Toutes les maisons d’Opéra ne sont pas égales : celles qui ont une régie municipale s’en sortent mieux car les équipes sont rémunérées par les villes, ce qui n’est pas notre cas. La programmation des « Scènes de Faust » était ambitieuse mais Schumann n’est pas un compositeur populaire qui attire d’emblée les foules ! Le public vient de plus en plus en famille et s’oriente vers des spectacles qui plaisent à tous comme « La Flûte enchantée » (photo). La billetterie ne démarrait pas : à 190 places vendues sur 2 000, il fallait prendre une décision. C’était de plus un programme avec un coût d’exploitation élevé : des décors à transporter, les frais de déplacement du chœur d’Anvers. Nous avons donc assuré de pouvoir garder une grande partie des chanteurs en proposant à la place le « Requiem » de Verdi qui sera dirigé pour la première fois par Michael Schønwandt.

« Nous réfléchissons à des réformes structurelles »

Les équilibres financiers sont donc bien précaires ?

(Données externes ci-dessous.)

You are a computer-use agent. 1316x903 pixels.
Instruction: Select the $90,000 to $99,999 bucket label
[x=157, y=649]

Nous avons une augmentation des charges liées au coût de l’énergie (+150 000€) à laquelle s’ajoute une baisse du mécénat ( -100 000€). Nous avons la chance d’avoir un public fidèle mais il y a une baisse de billetterie d’environ 10% ce qui correspond à 200 000€. Le Covid a entraîné des frais au niveau des personnels et nous avons aussi de nombreux départs en retraite et puis surtout nous n’avons pas encore terminé le remboursement des aides de la période Covid : lors du dernier C.A de 2021 a été voté le remboursement de l’excédent des aides de l’état soit quasiment un million d’euros. Et surtout, je tiens à le souligner : nous payons 2 millions et demi d’euros de loyer à la société Montpellier Events pour le Corum, ce qui est énorme et constitue une charge très lourde pour l’opéra.

Quelles sont les aides attendues ?

Nous sommes en attente d’une petite aide de l’État pour payer le salaire des chœurs et, avec la Métropole (ndlr : actionnaire majoritaire dans un budget de 20 millions d’euros), nous réfléchissons à engager des réformes structurelles et nous sommes en attente d’une aide de leur part pour passer la crise…

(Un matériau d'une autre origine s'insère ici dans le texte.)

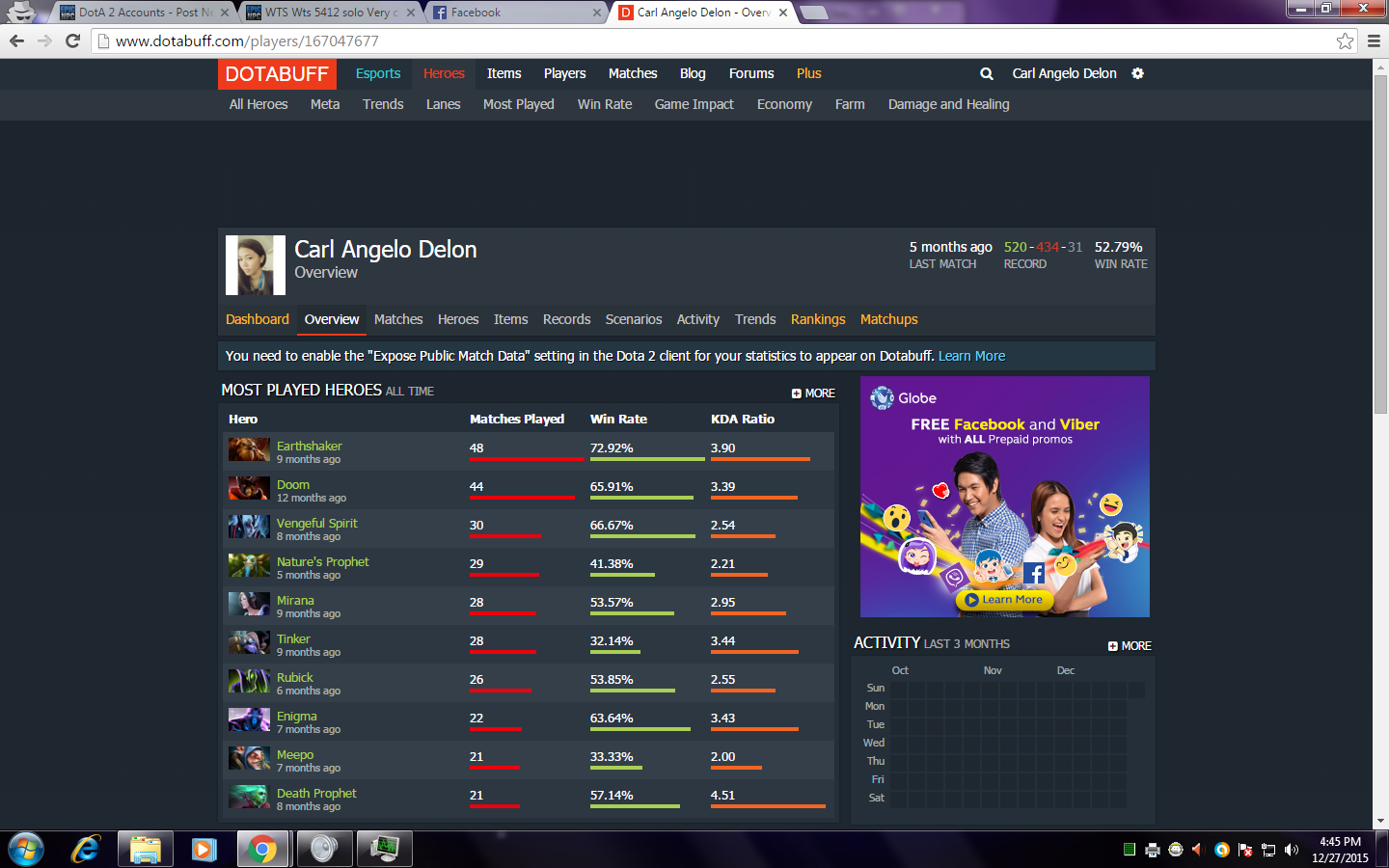Go back using the browser back arrow
The height and width of the screenshot is (868, 1389).
pos(16,41)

Le Châtelet : une nomination houleuse

(*) En 2017, Anne Hidalgo nomme Ruth Mackenzie à la tête du Châtelet, grand théâtre parisien à la santé florissante. Une gestion calamiteuse et quelque 4 millions d’euros de déficit plus tard, Xavier Couture, son président du conseil d’administration, propose à la maire de Paris un appel à candidatures pour le poste de direction. Il constitue dans ce but un comité de sélection. Y siègeront pendant plusieurs mois des administrateurs du théâtre et des élu(e)s dont Alice Coffin, Carine Rolland élue à la culture ou encore Aurélie Filippetti, directrice des affaires culturelles de la ville .

Novembre 2022 : une trentaine de dossiers sont à l’étude mais rien ne bouge. Anne Hidalgo tergiverse rêvant déjà d’un « outsider » car même si ce comité peut émettre des avis favorables, il est entendu que la Maire de Paris seule, prendra la décision.

Décembre 2022, le comité de sélection rend ses conclusions. Deux candidates semblent correspondre au profil recherché : Valérie Chevalier, directrice de l’Opéra de Montpellier et Sandrina Martins directrice du Carreau du Temple à Paris. Laurent Campellone, chef d’orchestre et directeur de l’Opéra de Tours reste également en lice en troisième position.

Janvier 2023 : les finalistes sont invités à présenter leur projet devant le comité. A l’issue de cette longue audition, deux femmes finalistes arrivent au bout du processus et doivent in fine rencontrer Mme Hidalgo. Cette dernière étape n’aura jamais lieu. Anne Hidalgo annonce la nomination de l’ancien directeur du festival d’Avignon en twittant : « C’est une promesse assurée d’audace, de joie, de surprises et d’impertinences. C’est Paris ! »

Une attitude qui déclenche la stupéfaction dans les rangs du comité de sélection et la colère d’Alice Coffin : l’élue dénonce sur les réseaux sociaux « une nomination sexiste » et « l’entre-soi au sein des institutions culturelles » donnant ainsi le top départ d’un emballement médiatique dans la presse nationale. Elle avait, avec d’autres élues, pointé la proximité de Christophe Girard avec l’écrivain Gabriel Matzneff, accusé de pédophilie, et obtenu son départ de l’équipe municipale.